◆ What is expected ◆
Return, exactly and in full, the lines of the records below starting at the one with "January 2021 (60, 1289)" and ending at the one with "I have read the disclaimer* (89, 2051)", and no other lines.

◆ Extracted information ◆
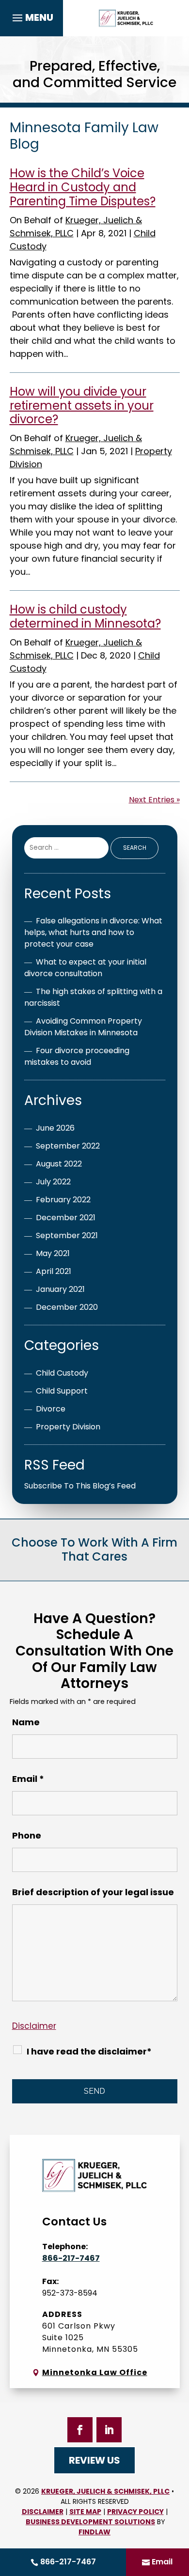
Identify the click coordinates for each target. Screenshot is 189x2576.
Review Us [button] (94, 2460)
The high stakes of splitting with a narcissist (93, 997)
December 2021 (65, 1217)
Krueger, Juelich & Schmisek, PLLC (105, 2491)
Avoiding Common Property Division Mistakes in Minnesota (83, 1026)
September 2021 (67, 1235)
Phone (26, 1835)
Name (26, 1722)
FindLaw (94, 2532)
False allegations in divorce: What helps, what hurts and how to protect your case (93, 932)
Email (162, 2561)
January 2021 (60, 1289)
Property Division (68, 1426)
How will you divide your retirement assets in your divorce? (82, 405)
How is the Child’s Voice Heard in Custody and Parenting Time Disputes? (83, 187)
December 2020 (67, 1307)
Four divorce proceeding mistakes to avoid (76, 1056)
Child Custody (62, 1373)
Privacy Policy (135, 2511)
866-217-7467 (68, 2561)
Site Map (85, 2511)
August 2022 (59, 1163)
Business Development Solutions (90, 2522)
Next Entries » (154, 799)
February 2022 (63, 1199)
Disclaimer (34, 2026)
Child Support (62, 1390)
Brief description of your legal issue (93, 1892)
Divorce (50, 1408)
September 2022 (68, 1145)
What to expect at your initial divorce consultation (85, 967)
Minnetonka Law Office (94, 2372)
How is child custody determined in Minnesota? (85, 616)
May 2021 (53, 1253)
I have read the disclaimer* (89, 2051)
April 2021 (53, 1271)
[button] (31, 18)
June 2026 (55, 1128)
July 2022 (53, 1181)
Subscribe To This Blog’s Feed (80, 1485)
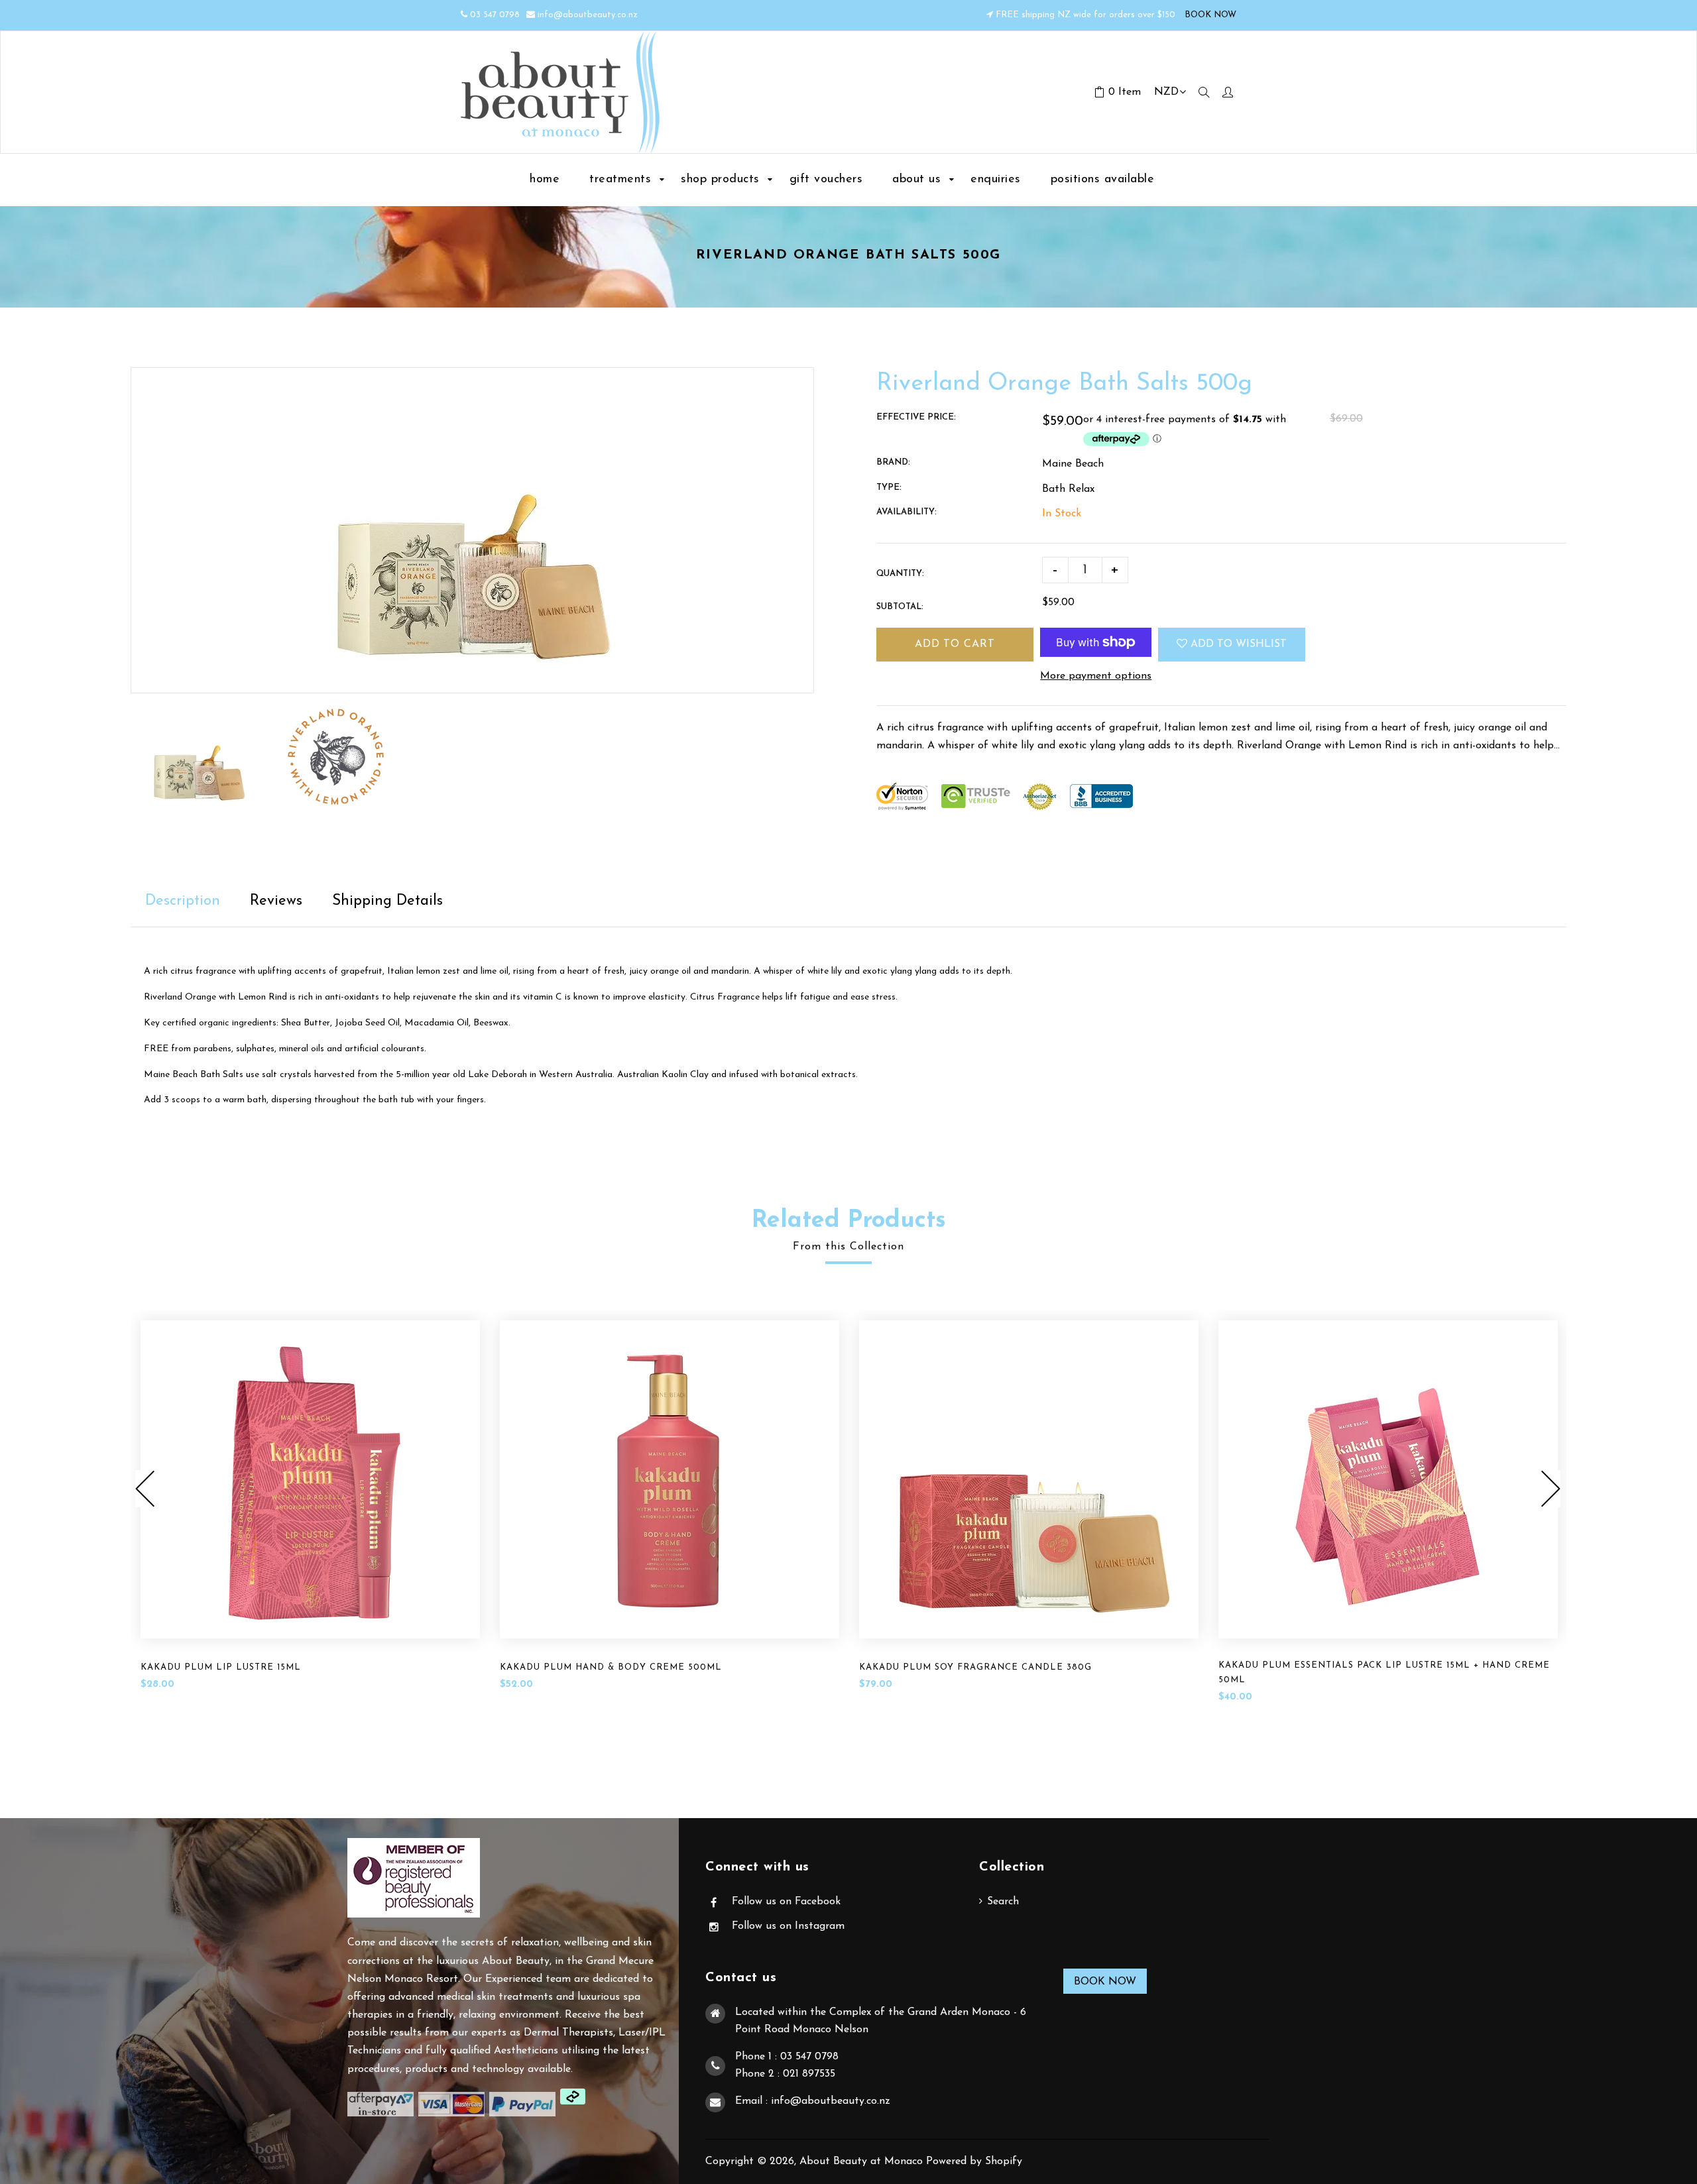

◆ Answer below ◆
January 2021 (60, 1289)
Property Division (68, 1426)
How will you divide your retirement assets in your divorce? (82, 405)
How is the Child’s Voice Heard in Custody and Parenting Time Disputes? (83, 187)
December 2020 (67, 1307)
Four divorce proceeding mistakes to avoid (76, 1056)
Child Custody (62, 1373)
Privacy Policy (135, 2511)
866-217-7467 (68, 2561)
Site Map (85, 2511)
August 2022 (59, 1163)
Business Development Solutions (90, 2522)
Next Entries » (154, 799)
February 2022 (63, 1199)
Disclaimer (34, 2026)
Child Support (62, 1390)
Brief description of your legal issue (93, 1892)
Divorce (50, 1408)
September 2022 (68, 1145)
What to expect at your initial divorce consultation (85, 967)
Minnetonka Law Office (94, 2372)
How is child custody determined in Minnesota? (85, 616)
May 2021 (53, 1253)
I have read the disclaimer* (89, 2051)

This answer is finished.